**TASKS AND EXERCISES**.
**a)** In the text on pre-emption, which kinds of property does the right of pre-emption based on vicinage cover?
**b)** Sum up the text on pre-emption in two sentences.

**EXERCISE TEXT**.
· · · · ·

Who can Claim Pre-Emption?
According to the Muhammadan law, the right of pre-emption appertains to the following persons:
ADVERTISEMENTS:
1. A Shafii-i-sharik, i.e., co-sharer or partner in the property sold.
2. A Shafii-i-khalit, i.e., a partner in the amenities and appendages of the property (such as the right to water and roads, or common access). These are persons connected with the property sold either as holders of dominant or servient heritages, or as sharing a common right.
3. A Shafi-i-jar, i.e., an owner of neighbouring immovable property. This right of pre-emption on the ground of vicinage does not extend to estates of large magnitude such as villages and zamindaris, but is confined to houses, gardens and small parcels of land.
Problems:
1. A, who owns a piece of land, grants a buiiding lease of the land to В. В builds a house on the land and sells it to C. Can a claim pre-emption?
Ans:
No. A is not entitled to pre-emption of the house; though the land on which it is built belongs to him, he is neither a co-sharer, nor participator in the appendages of the house, nor an owner of adjoining property. (Pershadi Lai v. Irshad Ali, (1870) 2 N. W. P 100)
2. A owns a house which he sells to В. M owns a house towards the north of A’s house and is entitled to a right of way through that house. N owns a house towards the south of as house, separated from as house by a party wall and having a right of support from that house. Both M and N claim pre-emption of the house sold to B. Who is entitled to a preferential claim of pre-emption?

· · · · ·

**DATA PROVIDED**.
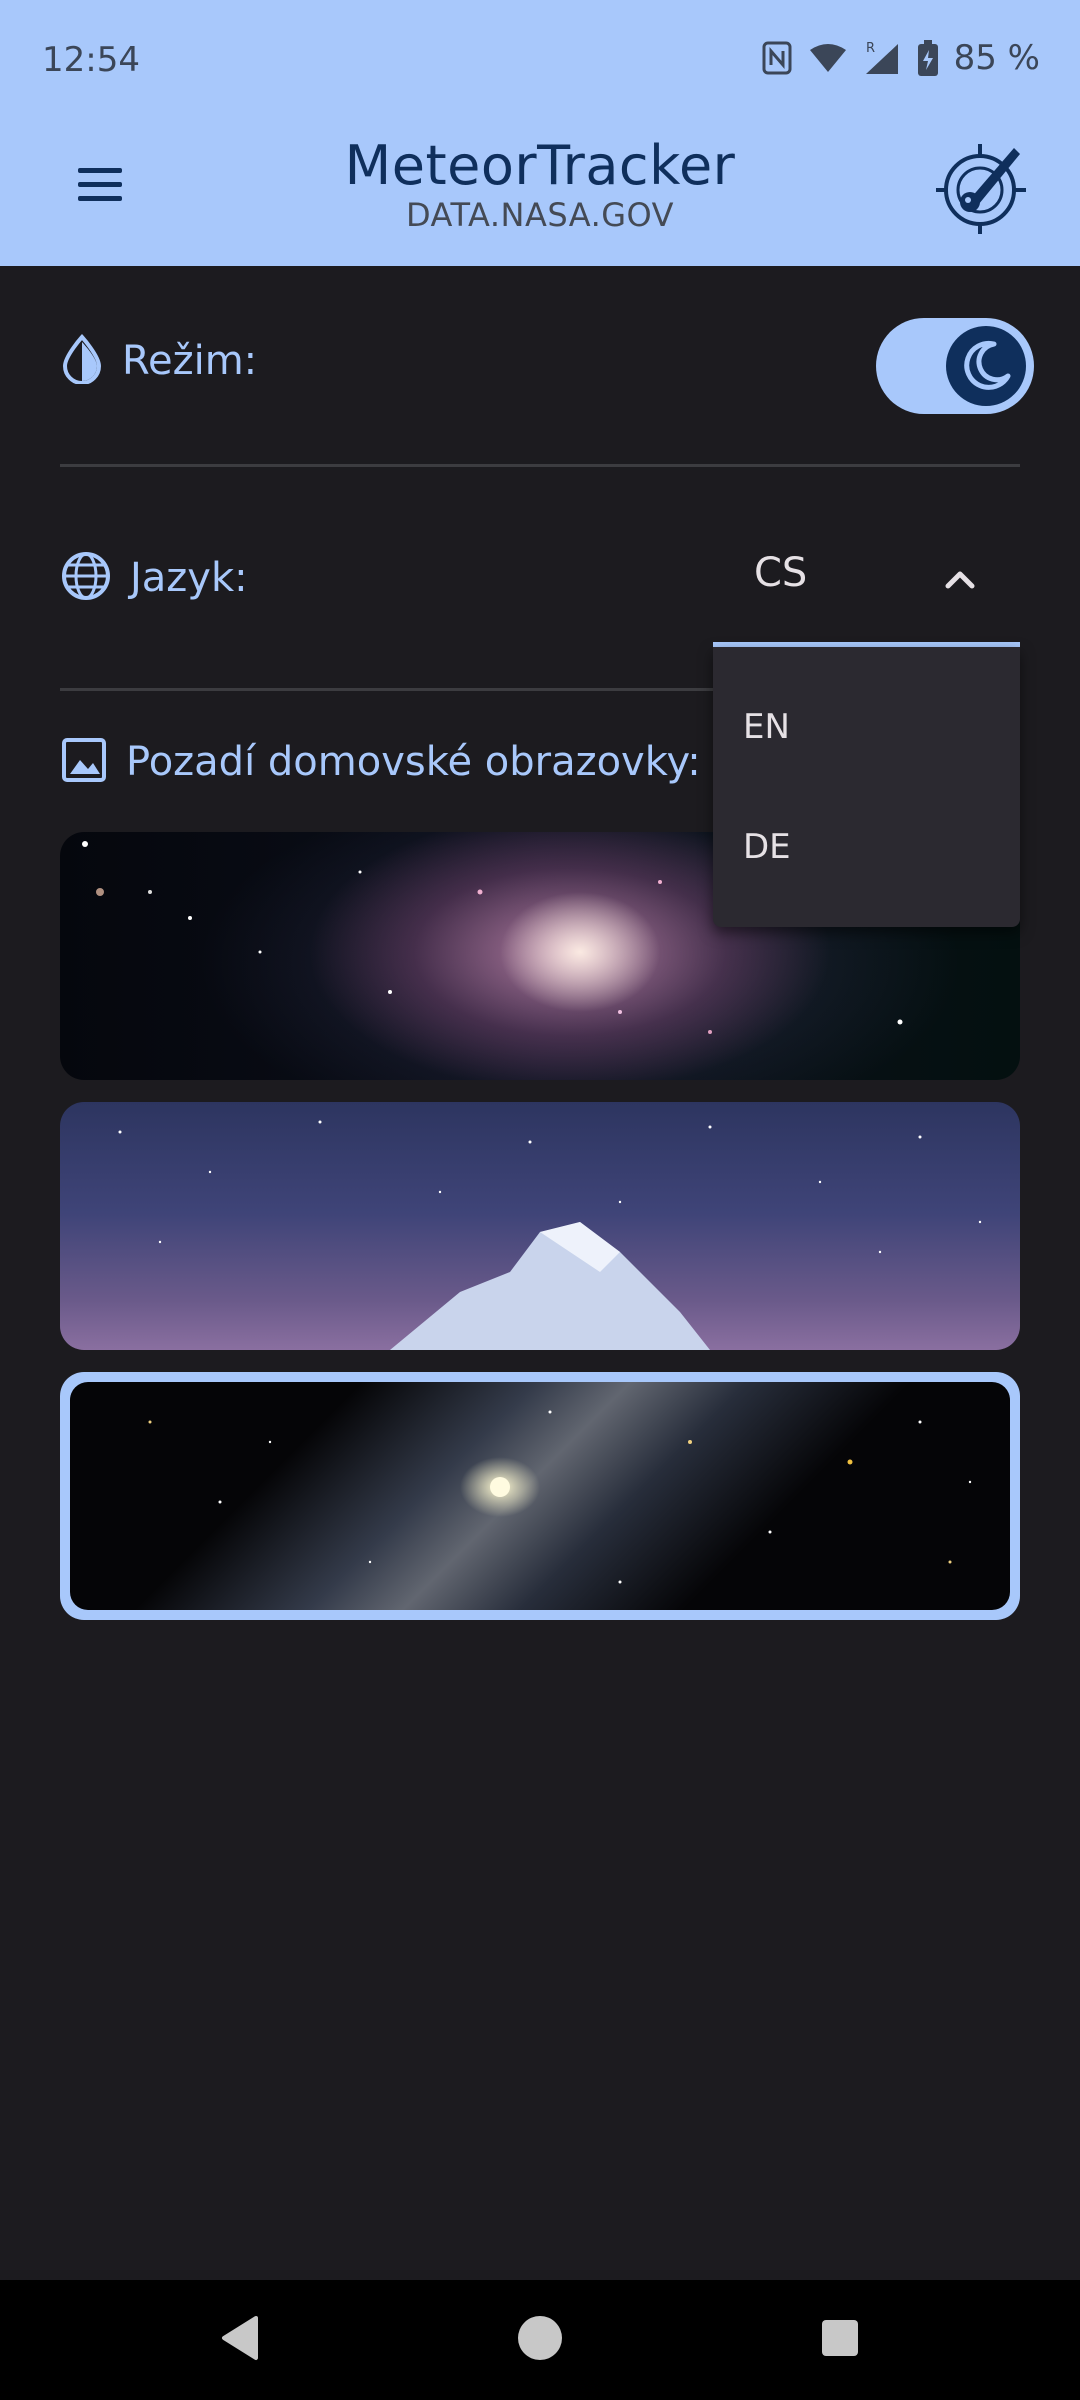 Image resolution: width=1080 pixels, height=2400 pixels. I want to click on globe-icon, so click(86, 578).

· · · · ·

**ANSWERS BY ITEM**.
**a)** It covers only houses, gardens and small parcels of land, not large estates such as villages and zamindaris.

**b)** Under Muhammadan law, the right of pre-emption belongs to three kinds of persons: a co-sharer or partner in the property sold, a partner in its amenities and appendages such as rights to water, roads or common access, and an owner of neighbouring immovable property. The neighbour's right does not extend to large estates like villages and zamindaris, and in one worked problem a landowner who granted a building lease cannot pre-empt the house built on his land, because he is neither a co-sharer, a participator in its appendages, nor an adjoining owner.